Private Equity and Growth Capital in the UK
In today’s economic market, growth capital investments offer a diverse set of new opportunities and challenges for typical private equity investors. In most markets, private equity funds have historically relied on a combination of expansion opportunities and cost-cutting methods to help further value projections.
What is Private Equity?
For potential investors who are still a little unsure of what private equity investment really means, this essentially refers to capital or shares of ownership that cannot be publicly traded. For this reason, private equity is established through funds or private equity firms. In most cases, this form of investment includes investing in or a buyout of a large public company.
Private equity investments are typically used to help facilitate new acquisitions and mergers. It can also be used to help balance a company’s sheet and help instigate new developments and company-wide projects.
The main operations of a private equity firm include investing in companies and helping to facilitate mergers alongside buying out companies in financial difficulty and turning them around. It is for this reason that many funds and private equity firms are amongst the most powerful and wealthiest in the industry.

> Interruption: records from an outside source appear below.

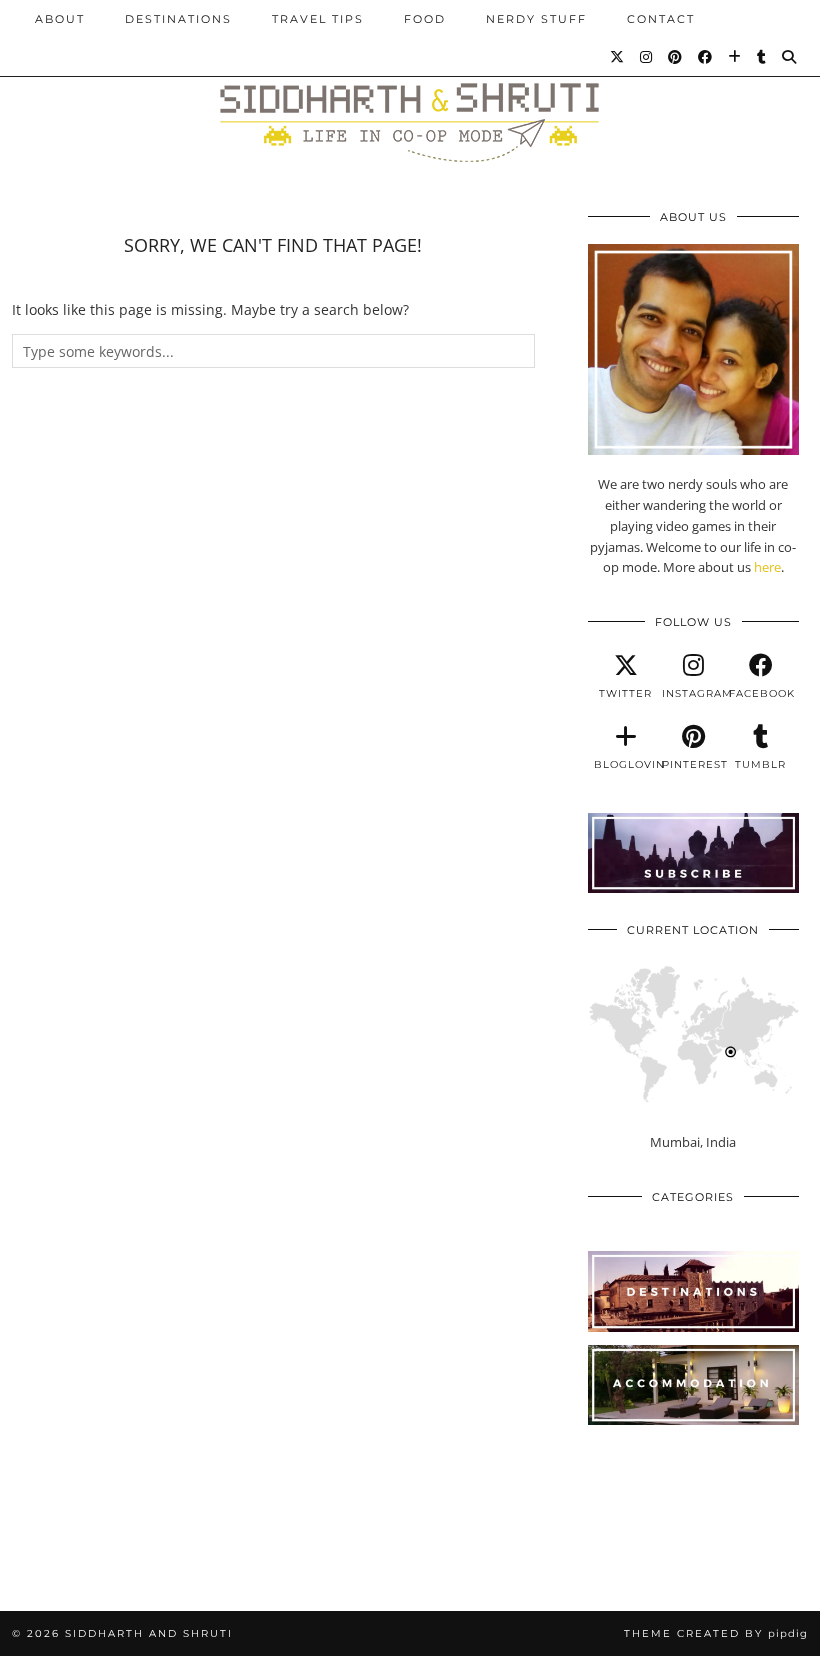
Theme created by (716, 1633)
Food (425, 19)
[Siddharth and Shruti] (410, 93)
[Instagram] (647, 57)
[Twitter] (618, 57)
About (60, 19)
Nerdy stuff (536, 19)
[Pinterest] (676, 57)
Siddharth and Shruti (149, 1633)
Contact (661, 19)
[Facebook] (706, 57)
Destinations (178, 19)
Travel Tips (318, 19)
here (767, 567)
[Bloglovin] (735, 57)
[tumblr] (762, 57)
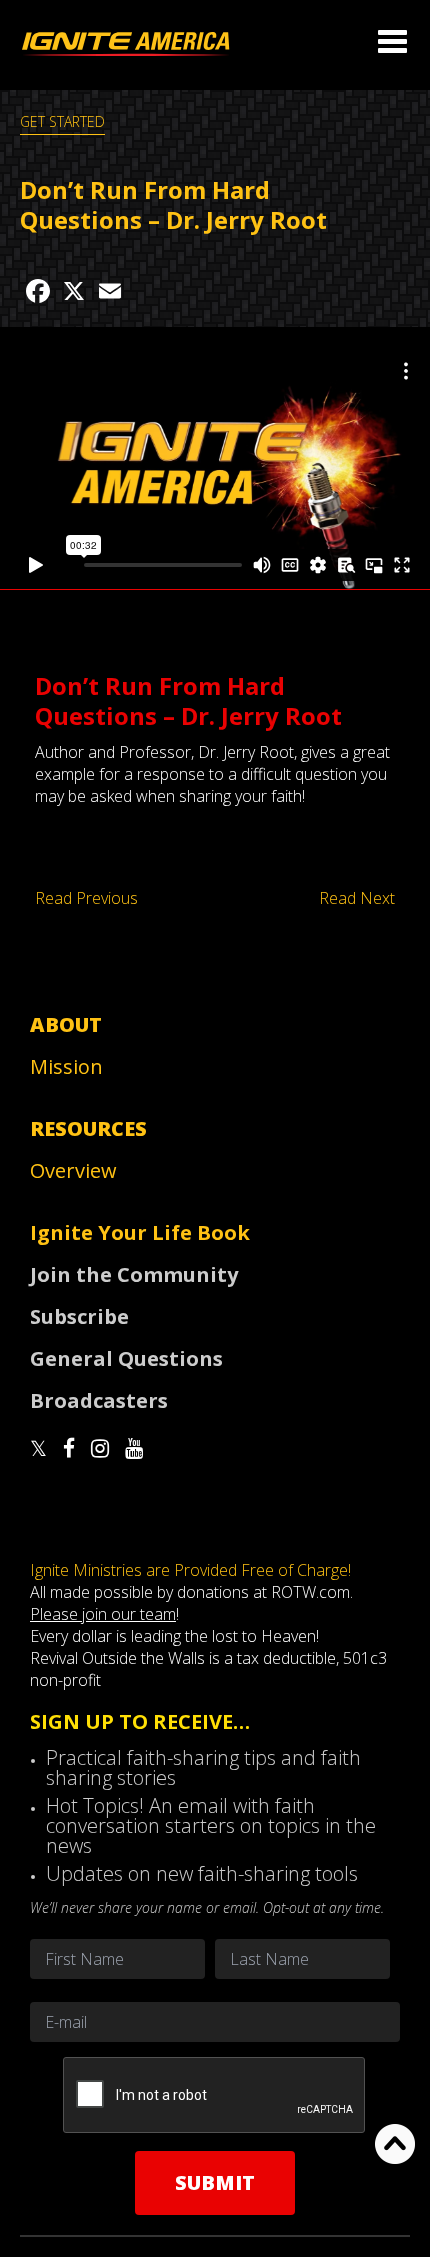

What to Know Before Investing
Today’s competitive macroeconomic outlook has challenged this historical approach. The slowing economic growth forecasts have meant that a new approach is necessary. The ability to offer profitable organic growth makes this a popular investment option within the current UK market.
Focusing value-creation efforts on the company’s top line and helping portfolio companies further understand how to approach a new market offers higher strategic value. This accelerated top-line growth has a powerful impact on the overall outcome of your investment.
Hard Work Means a Bigger Payoff
Choosing to focus on top-line growth is a great way to ensure an increase in both profit margins and overall revenue. In a B2B setting, this type of top-line acceleration can boost earning by up to 15%.
Firms that have the ability to spot any deficiencies in the commercial operations of a company find that this new top-line growth strategy provides new and lucrative investment opportunities. This is where the expertise offered by a private equity firms come into the mix. Firms like Goodwin are able to uncover value and new growth opportunities in the challenging UK market.
How is Private Equity Managed?
Private equity is typically managed by both managers and other associates that help to handle assets under management within both firms and funds. These firms often boast some of the top professionals in law, Fortune 500’s and accounting.
One of the key aims of private equity firms it to invest in underperforming companies and help to turn around their margins, making these companies more profitable, which in turn helps to boost efficiency levels and overall earnings.
Private Equity vs Other Forms of Equity Investment
It’s important to remember that private equity is different than the equity obtained through stocks. This is because it is private and not traded on any public exchanges. Private equity firms offer lower risks than venture capitalists as they choose to invest in larger, better established companies.